By 1787, even the Virginian James Madison had come to understand that ratification by the people was essential to enacting a constitution. The opening words of the federal Constitution--- “We the People of the United States… do ordain and establish this Constitution….”--- were clearly inspired by the Massachusetts constitution of 1780. In effect, the people of Massachusetts---not the educated elite, but farmers and other townsmen in places like Concord, Stoughton, Attleborough, and Pittsfield--- had figured out how, in an operational way, the authority of a constitution could be firmly grounded upon the sovereignty of the people, which distinguished constitutions from the ordinary laws passed by legislatures. The American two-tiered system of law---fundamental and ordinary--- is based on that distinction.

What did “We the People of Massachusetts” think of the federal Constitution proposed by the federal Convention in September 1787? Not much, to judge from their responses. To be sure, they recognized that it went far toward remedying the embarrassing weakness of the United States under the Articles of Confederation, but they objected to the Federalists’ insistence that it be accepted as written, with no changes. As experienced judges of Constitutions (they had been asked to evaluate the Articles of Confederation as well as the state constitutions proposed in 1778 and 1780), the towns of Massachusetts considered parts of the document confusing or downright dangerous. That was why the small town of Richmond in western Massachusetts, after holding no less than four informational meetings on the Constitution, decided “That the Town think not proper to adopt the Constitution as it now stands.” Fryeburg, Maine (still part of Massachusetts), did not, however, want the Constitution “entirely rejected” since “with proper amendment” it could be “well calculated to promote the welfare of the Union.” Several towns wanted several parts of the Constitution amended, including its provisions on representation, Congressmen’s terms of office, and the ratification of treaties. The town of Townshend also insisted that “a clear declaration of the Rights of the people, or of the Powers of the Several State governments” was of “unspeakable importance.”

The demand for amendments was, in fact, so pervasive that in February 1788 the Massachusetts ratifying convention coupled its ratification of the Constitution with a list of recommended amendments to be adopted after the Constitution went into effect. Four of the next five states that subsequently ratified the Constitution followed its example. Without the Massachusetts device of coupling ratification with recommended amendments, it is unlikely the Constitution would have been ratified. Moreover, the states’ demand for amendments led directly to the first federal Congress’s approval of twelve amendments to the Constitution in September 1789. Under Article V of the Constitution, amendments required the consent of three-quarters of the state legislatures. The ten amendments the requisite number of states approved by the end of 1791 later became what we call the “Bill of Rights.”

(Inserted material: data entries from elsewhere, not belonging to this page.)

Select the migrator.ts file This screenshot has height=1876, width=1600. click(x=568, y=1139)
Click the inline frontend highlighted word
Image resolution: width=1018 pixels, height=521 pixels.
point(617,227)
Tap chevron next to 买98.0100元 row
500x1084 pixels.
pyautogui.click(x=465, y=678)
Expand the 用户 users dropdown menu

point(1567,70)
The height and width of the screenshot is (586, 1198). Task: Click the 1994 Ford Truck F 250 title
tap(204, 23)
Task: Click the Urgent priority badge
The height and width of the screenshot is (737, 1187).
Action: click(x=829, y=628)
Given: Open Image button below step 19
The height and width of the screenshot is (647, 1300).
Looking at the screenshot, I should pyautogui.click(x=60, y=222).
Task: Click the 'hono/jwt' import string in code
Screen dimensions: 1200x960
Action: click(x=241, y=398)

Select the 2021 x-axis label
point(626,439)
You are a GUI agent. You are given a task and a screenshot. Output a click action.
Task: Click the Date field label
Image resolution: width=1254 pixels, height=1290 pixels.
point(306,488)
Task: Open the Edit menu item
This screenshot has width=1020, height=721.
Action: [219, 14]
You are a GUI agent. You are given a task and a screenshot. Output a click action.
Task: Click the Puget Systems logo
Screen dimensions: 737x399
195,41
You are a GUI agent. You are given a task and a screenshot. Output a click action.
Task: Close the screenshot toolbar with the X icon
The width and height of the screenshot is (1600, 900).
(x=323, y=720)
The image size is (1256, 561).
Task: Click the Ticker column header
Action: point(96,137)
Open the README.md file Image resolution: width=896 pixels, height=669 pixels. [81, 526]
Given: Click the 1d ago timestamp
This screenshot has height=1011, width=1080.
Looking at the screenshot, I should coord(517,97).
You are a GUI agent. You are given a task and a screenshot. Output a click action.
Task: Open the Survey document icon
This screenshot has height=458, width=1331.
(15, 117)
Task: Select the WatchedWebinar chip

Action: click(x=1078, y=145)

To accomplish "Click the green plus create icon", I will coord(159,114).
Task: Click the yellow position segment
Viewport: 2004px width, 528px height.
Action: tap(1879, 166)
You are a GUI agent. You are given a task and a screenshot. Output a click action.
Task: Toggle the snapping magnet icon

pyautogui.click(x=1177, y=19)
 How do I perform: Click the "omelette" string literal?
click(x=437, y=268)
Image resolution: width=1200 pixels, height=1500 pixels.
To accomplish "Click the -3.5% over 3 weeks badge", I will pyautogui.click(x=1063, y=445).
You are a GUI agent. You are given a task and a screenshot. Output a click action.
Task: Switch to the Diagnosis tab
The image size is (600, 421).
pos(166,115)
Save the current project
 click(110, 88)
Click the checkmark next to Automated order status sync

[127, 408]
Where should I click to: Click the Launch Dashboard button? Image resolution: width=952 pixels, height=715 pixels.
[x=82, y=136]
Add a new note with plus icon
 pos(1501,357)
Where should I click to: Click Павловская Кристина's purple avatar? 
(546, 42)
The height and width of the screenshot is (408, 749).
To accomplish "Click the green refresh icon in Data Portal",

Massachusetts was only one state in the union. People elsewhere also played critical roles in the Revolution. But the story of Massachusetts is unusually well documented and the people of the state played a critical role in the design and establishment of American constitutional government. Above all, it demonstrates the democratic component of the Revolution. “We the People” did more than passively approve the work of their elected representatives. They put their minds to the problems of their time, came up with creative solutions, and helped shape the institutional structure of the United States.